British startup WaiV Robotics emerges from stealth with $7.5M in Seed funding to launch an autonomous landing platform for drones on moving ships, solving a key offshore challenge.
A British startup just came out of stealth mode with a solid funding round, and they're tackling one of the trickiest problems in offshore operations: getting drones to land safely on moving ships.
WaiV Robotics, based in the UK, has raised $7.5 million in Seed funding to bring their fully automatic landing and takeoff platform to market. The system is built for VTOL (vertical take-off and landing) drones, even when the sea gets rough.
"For drones to become a reliable part of offshore operations, the missing piece isn't the aircraft, it's the infrastructure around it," says Johnny Carni, Founder and CEO of WaiV Robotics.
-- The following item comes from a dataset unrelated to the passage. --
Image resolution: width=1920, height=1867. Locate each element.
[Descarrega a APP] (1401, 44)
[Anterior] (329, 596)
### The Bigger Picture: European Drone Funding
WaiV's Seed round is part of a larger trend. A 2026 dataset shows continued investment in European drone, robotics, and autonomy companies. We're talking about everything from maritime ops to drone coordination software and autonomous inspection.
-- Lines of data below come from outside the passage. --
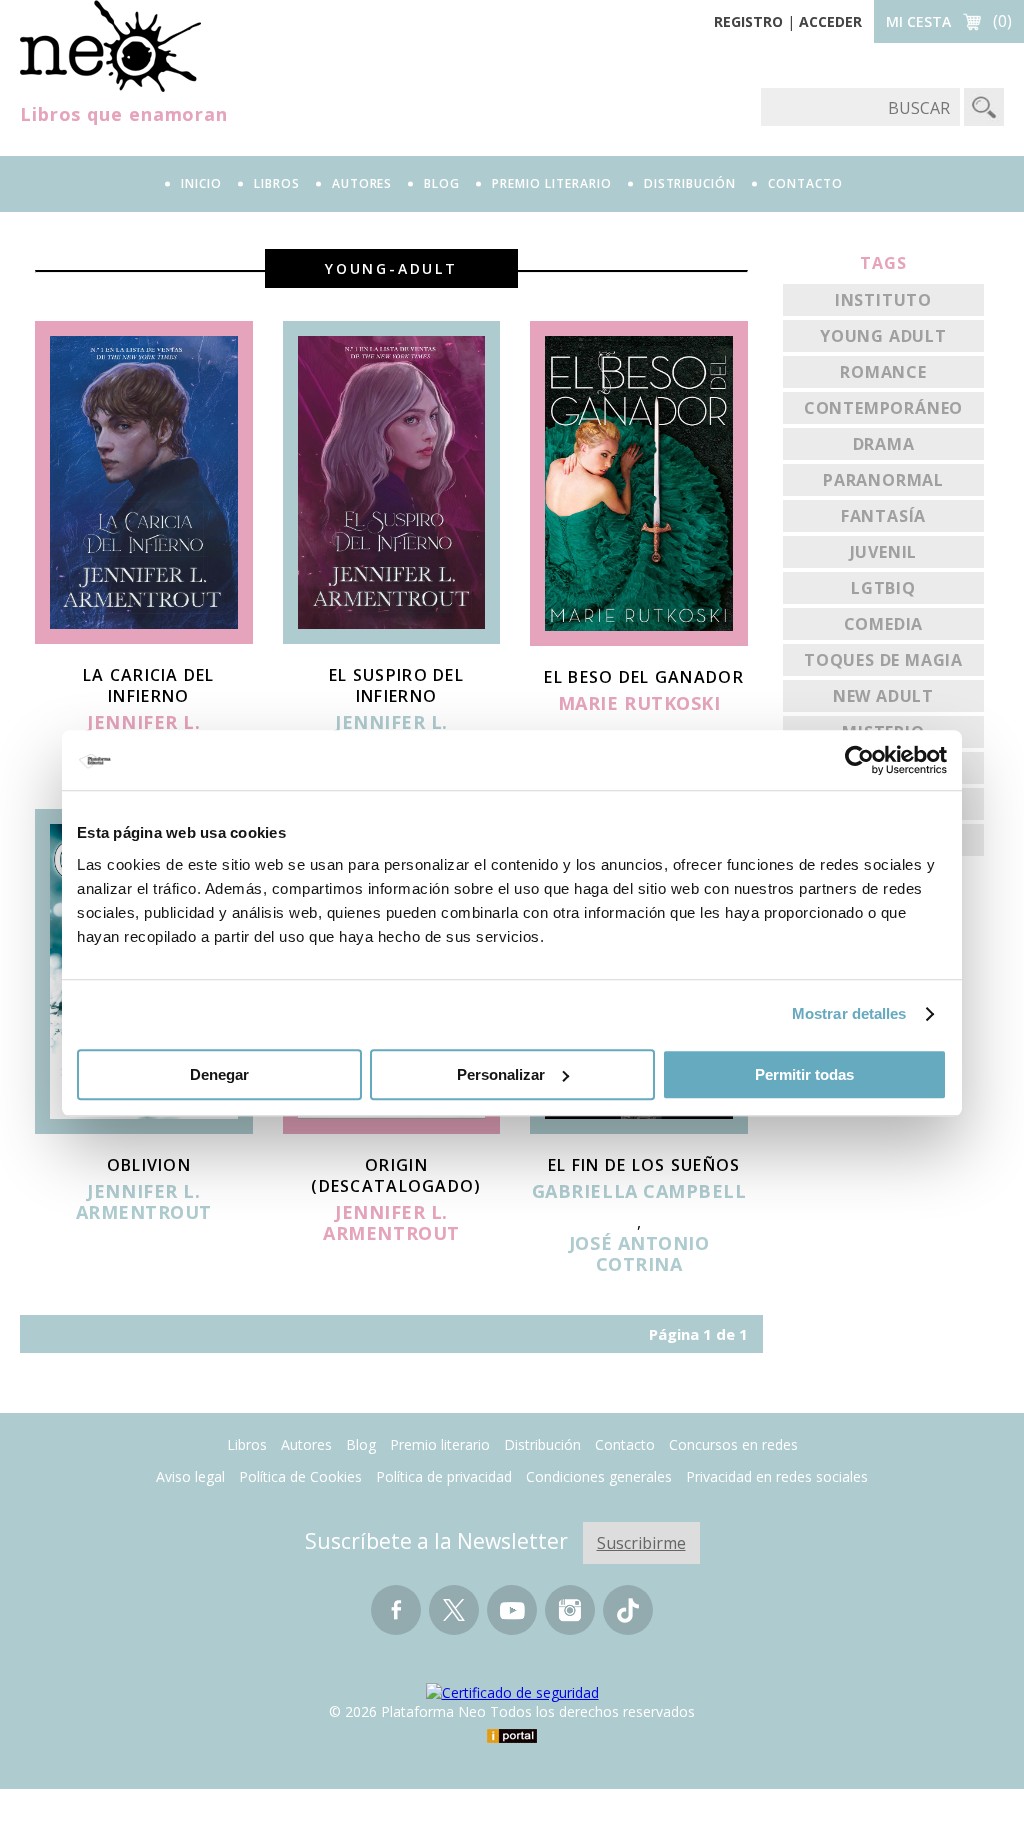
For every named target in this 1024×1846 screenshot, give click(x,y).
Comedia (884, 624)
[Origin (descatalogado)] (392, 1128)
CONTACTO (805, 183)
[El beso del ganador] (639, 640)
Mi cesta (918, 21)
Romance (883, 372)
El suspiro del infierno (396, 685)
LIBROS (277, 183)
The most comparable maritime play is Italy's Mirai Robotics, which raised around $3.9 million for autonomous maritime systems. Meanwhile, UK-based Mutable Tactics, Occam Industries, and Stanhope AI show there's plenty of domestic interest in autonomy software and physical AI.
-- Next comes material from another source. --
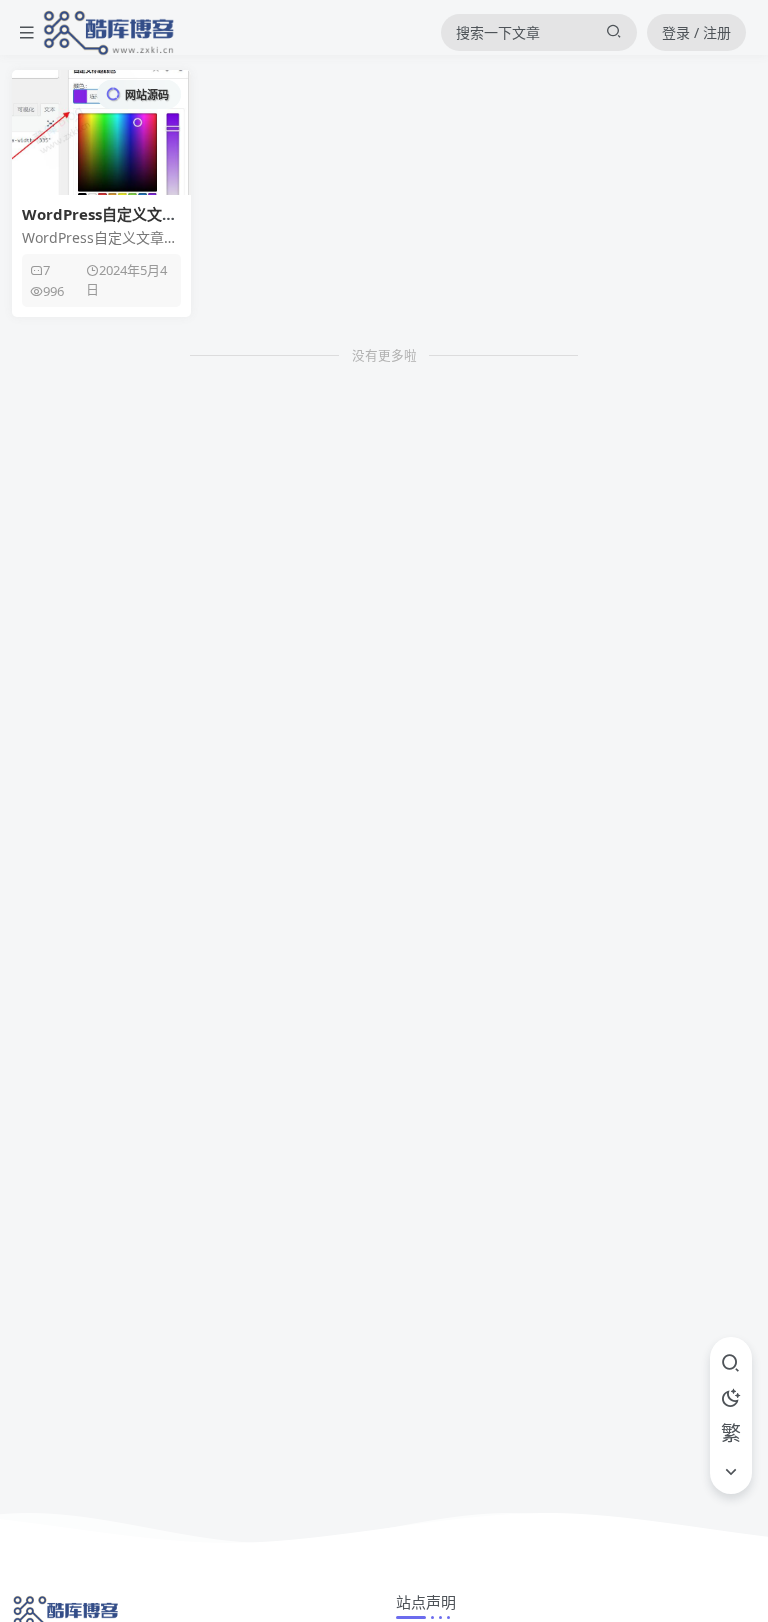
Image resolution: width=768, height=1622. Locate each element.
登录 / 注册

Across all relevant 2026 rounds, about $219 million flowed into the sector. But that number's heavily skewed by Quantum Systems' $163 million financing package. Take that out, and disclosed funding still hits around $55 million.
### Why This Matters: The Offshore Challenge
The company says that while drones have gotten really good on land, operating them at sea is a whole different beast. Offshore, the landing surface is constantly moving. Wave patterns shift unpredictably, making a vessel deck way less stable than anything on solid ground.
Instead of a drone approaching a fixed landing pad on shore, it has to adapt to a surface that's moving in six degrees of freedom. It might also be salt-covered and slippery on contact. Existing solutions? They've mostly worked only in calm waters or lab conditions, leaving offshore operators hesitant to deploy drones, especially from smaller vessels.
### How WaiV's System Works
WaiV's approach centers on the infrastructure needed for reliable UAV operations. Their landing platform is designed to work without human input under tough sea conditions.
Here's what the system includes:
- **Stabilized landing infrastructure**: AI-controlled software and specialized algorithms drive a gyro-stabilized platform. It effectively "takes over the sticks," guiding the drone via its remote control and removing the need for an expert pilot during landing.
- **Impact absorption and secure capture**: The landing pad absorbs impact on contact, and a locking mechanism secures the UAV's skids.
The system works with vessels as small as 33 feet and decks of any size. No hardware or software modifications to the UAV are needed.
WaiV's patent-pending catch-lock-release landing mechanism, combined with AI-driven predictive algorithms, enables safe and precise drone recovery even while vessels are moving on the open sea.
"Our system was designed to remove traditional deployment constraints," adds Johnny. "Without a dependable way to launch and recover at sea, large-scale deployment simply doesn't work. Our goal is to remove that constraint and make drone operations viable from virtually any vessel."
Founded in 2023, WaiV Robotics was created to solve a critical challenge for offshore maritime fleets: enabling safe, reliable, and consistent use of UAVs for mission execution while improving operational efficiency.